Dança, música e teatro
O grande paradoxo do nosso tempo é que a humanidade precisa desacelerar -mas rápido. Foi essa a conclusão da palestra de Yuval Noah Harari na Feira de Frankfurt, destaque do maior evento do mercado literário, nesta quarta à noite.
O intelectual israelense, autor do fenômeno "Sapiens" e do novo "Nexus", falava tanto da corrida desenfreada de um capitalismo que avassala o meio ambiente quanto da busca das empresas de tecnologia por mais e mais engajamento dos usuários.
"Muitas dessas empresas dizem em privado que gostariam, sim, de ir mais devagar e reduzir o engajamento, mas isso quer dizer que seu competidor vai mais rápido. E elas se veem sempre como os bonzinhos contra os maus. Não confiam em outros humanos, mas confiam na inteligência artificial."
Ele dividia o palco com o filósofo japonês Kohei Saito, que prega a desaceleração com base numa visão sistêmica do marxismo. Sua obra é publicada no Brasil pela Boitempo, que lança em novembro seu "O Capital no Antropoceno", tornado best-seller no Japão.
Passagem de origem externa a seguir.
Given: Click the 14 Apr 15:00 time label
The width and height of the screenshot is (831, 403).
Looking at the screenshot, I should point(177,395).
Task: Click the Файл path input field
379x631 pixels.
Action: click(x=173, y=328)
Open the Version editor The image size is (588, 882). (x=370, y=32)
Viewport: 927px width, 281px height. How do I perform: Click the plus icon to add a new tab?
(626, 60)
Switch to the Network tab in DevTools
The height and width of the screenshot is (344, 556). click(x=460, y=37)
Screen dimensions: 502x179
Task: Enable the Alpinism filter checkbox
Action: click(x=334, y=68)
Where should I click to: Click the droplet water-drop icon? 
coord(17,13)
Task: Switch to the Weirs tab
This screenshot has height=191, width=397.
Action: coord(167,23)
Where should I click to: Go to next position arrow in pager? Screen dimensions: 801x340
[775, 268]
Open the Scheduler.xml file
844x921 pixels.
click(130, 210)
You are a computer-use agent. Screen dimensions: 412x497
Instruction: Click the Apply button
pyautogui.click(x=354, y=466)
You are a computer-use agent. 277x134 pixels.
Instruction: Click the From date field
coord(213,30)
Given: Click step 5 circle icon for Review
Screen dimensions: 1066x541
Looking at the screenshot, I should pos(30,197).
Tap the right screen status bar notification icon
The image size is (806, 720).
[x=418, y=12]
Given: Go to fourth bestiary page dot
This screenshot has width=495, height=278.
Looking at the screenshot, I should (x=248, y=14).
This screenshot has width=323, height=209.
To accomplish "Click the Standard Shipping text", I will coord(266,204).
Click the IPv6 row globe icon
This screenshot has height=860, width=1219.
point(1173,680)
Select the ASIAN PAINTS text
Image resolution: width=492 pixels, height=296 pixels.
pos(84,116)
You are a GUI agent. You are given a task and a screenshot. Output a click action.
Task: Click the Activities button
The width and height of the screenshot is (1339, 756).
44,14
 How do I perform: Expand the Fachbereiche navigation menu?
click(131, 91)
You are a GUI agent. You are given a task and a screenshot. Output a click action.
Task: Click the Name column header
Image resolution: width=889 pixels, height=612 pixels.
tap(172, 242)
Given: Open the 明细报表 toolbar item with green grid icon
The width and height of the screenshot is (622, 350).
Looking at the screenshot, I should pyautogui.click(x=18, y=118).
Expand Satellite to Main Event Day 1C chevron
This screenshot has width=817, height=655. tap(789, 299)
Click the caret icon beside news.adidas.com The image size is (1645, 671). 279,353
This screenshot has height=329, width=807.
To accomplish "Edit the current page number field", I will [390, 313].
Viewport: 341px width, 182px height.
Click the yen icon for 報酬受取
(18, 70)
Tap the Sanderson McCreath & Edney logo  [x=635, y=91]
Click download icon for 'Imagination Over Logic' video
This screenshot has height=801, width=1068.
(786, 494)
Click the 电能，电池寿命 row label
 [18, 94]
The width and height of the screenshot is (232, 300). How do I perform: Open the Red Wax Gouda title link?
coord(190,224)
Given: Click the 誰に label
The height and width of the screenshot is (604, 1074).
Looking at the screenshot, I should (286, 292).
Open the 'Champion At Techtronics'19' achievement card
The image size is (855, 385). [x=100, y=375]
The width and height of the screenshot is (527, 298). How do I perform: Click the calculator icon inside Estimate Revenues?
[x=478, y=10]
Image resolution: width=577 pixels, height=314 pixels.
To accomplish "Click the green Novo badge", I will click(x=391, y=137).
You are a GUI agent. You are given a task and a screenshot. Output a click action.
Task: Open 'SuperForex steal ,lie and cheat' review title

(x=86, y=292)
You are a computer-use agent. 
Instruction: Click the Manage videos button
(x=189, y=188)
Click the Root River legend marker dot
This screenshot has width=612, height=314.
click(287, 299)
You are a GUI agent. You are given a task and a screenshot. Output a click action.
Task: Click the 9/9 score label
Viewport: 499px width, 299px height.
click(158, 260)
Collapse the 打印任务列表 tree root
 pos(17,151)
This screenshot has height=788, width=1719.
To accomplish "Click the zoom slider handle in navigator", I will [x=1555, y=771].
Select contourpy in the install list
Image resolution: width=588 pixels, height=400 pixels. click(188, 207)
Ainda que os dois intelectuais tenham visões contrastantes -Harari se alinha mais ao pensamento liberal-, ambos se unem no alerta contra uma era do crescimento incessante que não enxerga os recursos do planeta como exauríveis, aposta em algoritmos desumanos para aumentar a produtividade e é descrente em soluções políticas que aumentem o bem-estar de forma sustentável.
A conversa que se viu no palco de Frankfurt simbolizou um apelo em comum para que todo mundo diminua um pouco o ritmo -um pacto que, convenhamos, soa tristemente utópico no mundo de hoje.
"Um dia a internet vai ser inútil, de tanta informação errada despejada lá, e as pessoas poderão enfim descobrir que livros e jornais podem ser bem úteis", disse Saito, arrancando risos e aplausos de uma plateia deveras inclinada à defesa da leitura offline.
É algo que se afina ao discurso que Harari vem defendendo mais recentemente, inclusive em entrevista à Folha, sobre a diferença entre informação, conhecimento e verdade.
"É inocente a visão de que inundar o mundo com informação é algo bom", disse ele. "Porque esse ponto de vista assume que informação é o material cru da sabedoria. E não é verdade, muita informação é lixo. Ficção é barata de fazer e pode ser tão simples quanto você quiser, enquanto a verdade é complicada e cara de se obter."
O autor de "Homo Deus" usou um exemplo quase universal. O retrato de Jesus Cristo, afirmou ele, é o mais disseminado da história e nenhuma de suas imagens é verdadeira, já que ele nunca foi retratado e a Bíblia não traz descrições sobre como ele era. Toda essa informação, apesar de não ser factual, "é útil, porque criou uma das redes mais poderosas da história, a religião cristã".
"Informações como essas conectam, mas não necessariamente são verdadeiras. A verdade muitas vezes fica por trás do silêncio e da chatice. Quem não tem tempo para se entediar raramente descobre coisas novas."
Agora, a ficção na qual mais pessoas acreditam não tem nada a ver com religião, segundo ele -é o dinheiro. "Os melhores contadores de histórias do mundo não são os vencedores do Nobel de Literatura, mas os do Nobel de Economia", brincou.